_To do_
Print only the lines running from the line with "Instruction: Navigate to the Hardware page" to the final line below, both included, exactly as written and without the pictures.

Stored data entries:
= Beginning of Section =

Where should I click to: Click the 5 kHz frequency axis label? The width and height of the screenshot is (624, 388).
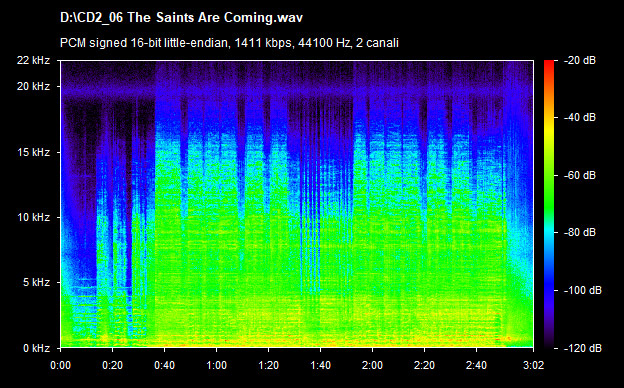click(x=36, y=283)
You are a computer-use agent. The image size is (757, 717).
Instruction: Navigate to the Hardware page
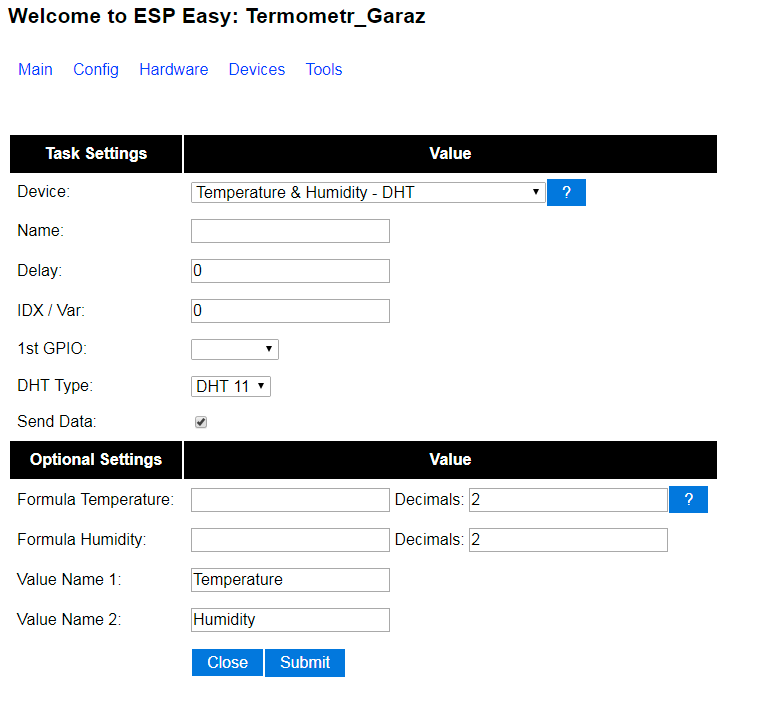point(174,70)
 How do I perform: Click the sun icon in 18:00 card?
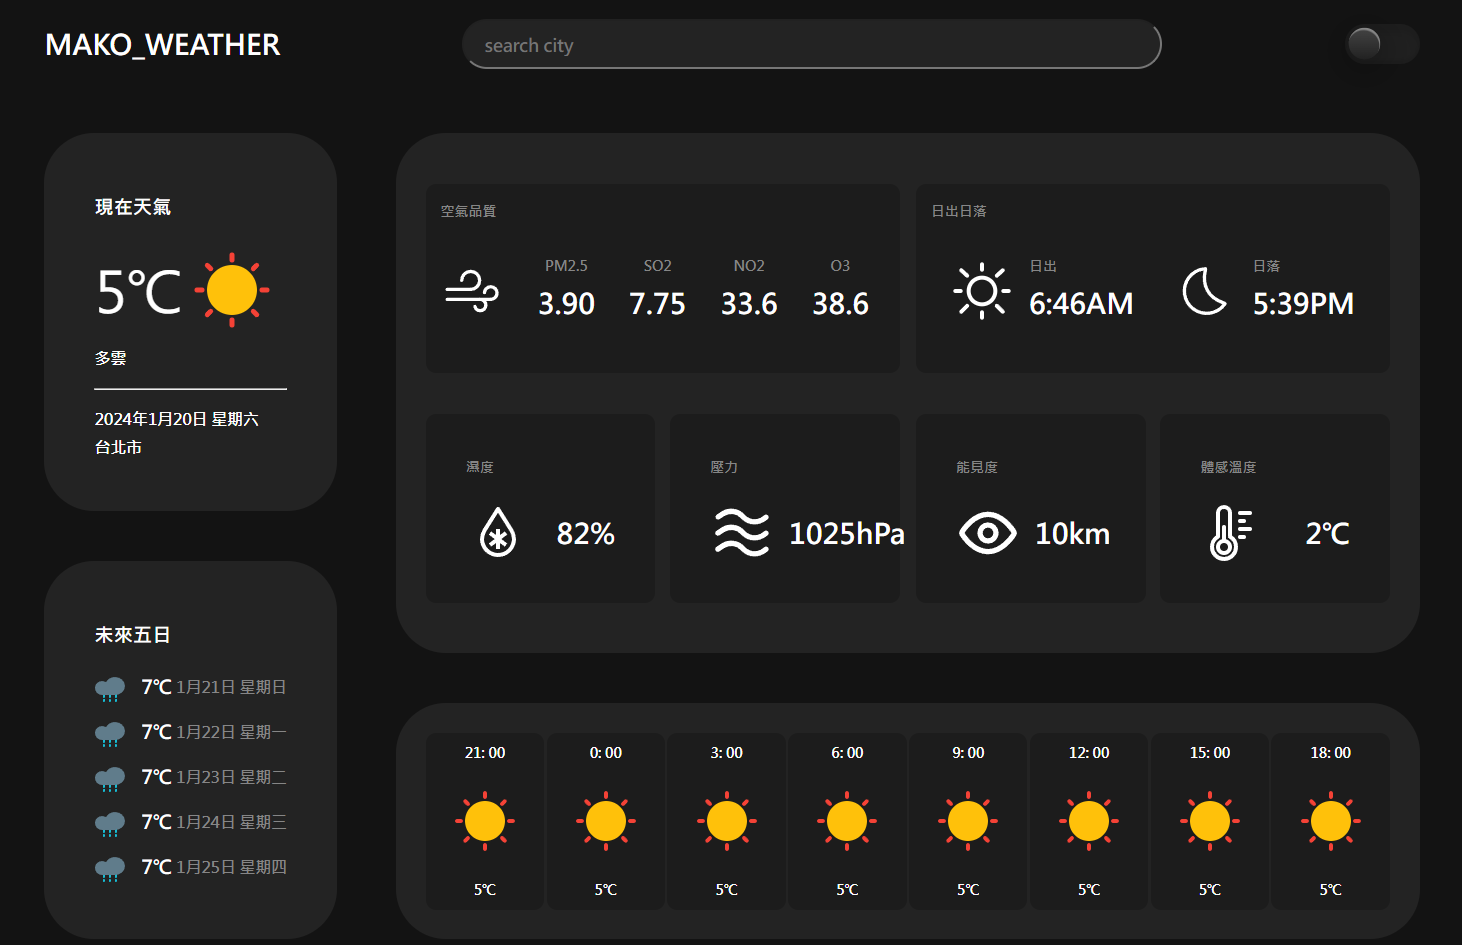(x=1330, y=821)
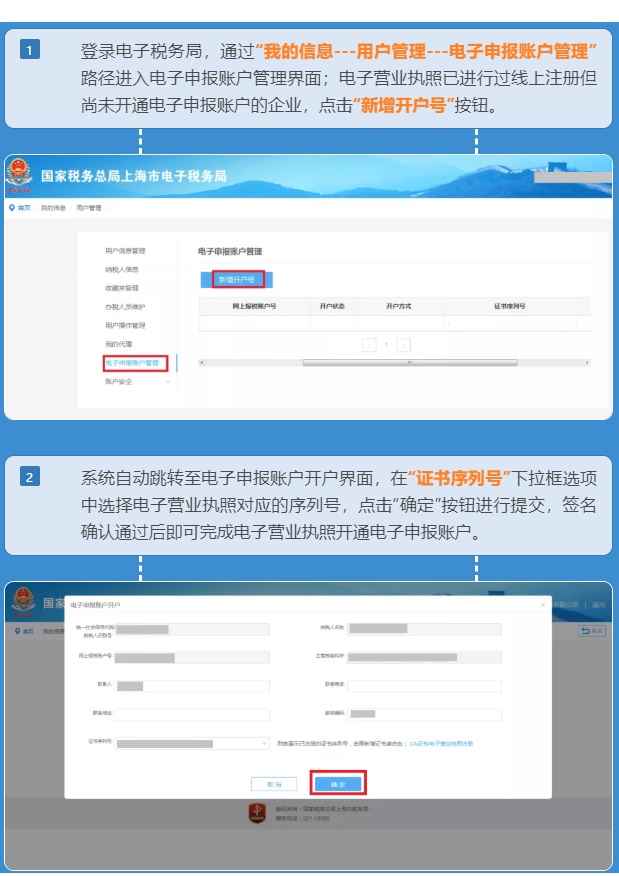Click the previous page arrow in pagination
The image size is (619, 876).
coord(368,344)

= End of Section =

_Answer section_
Instruction: Navigate to the Hardware page
point(174,70)
 How do I perform: Click the sun icon in 18:00 card?
(x=1330, y=821)
Click the previous page arrow in pagination
The image size is (619, 876).
coord(368,344)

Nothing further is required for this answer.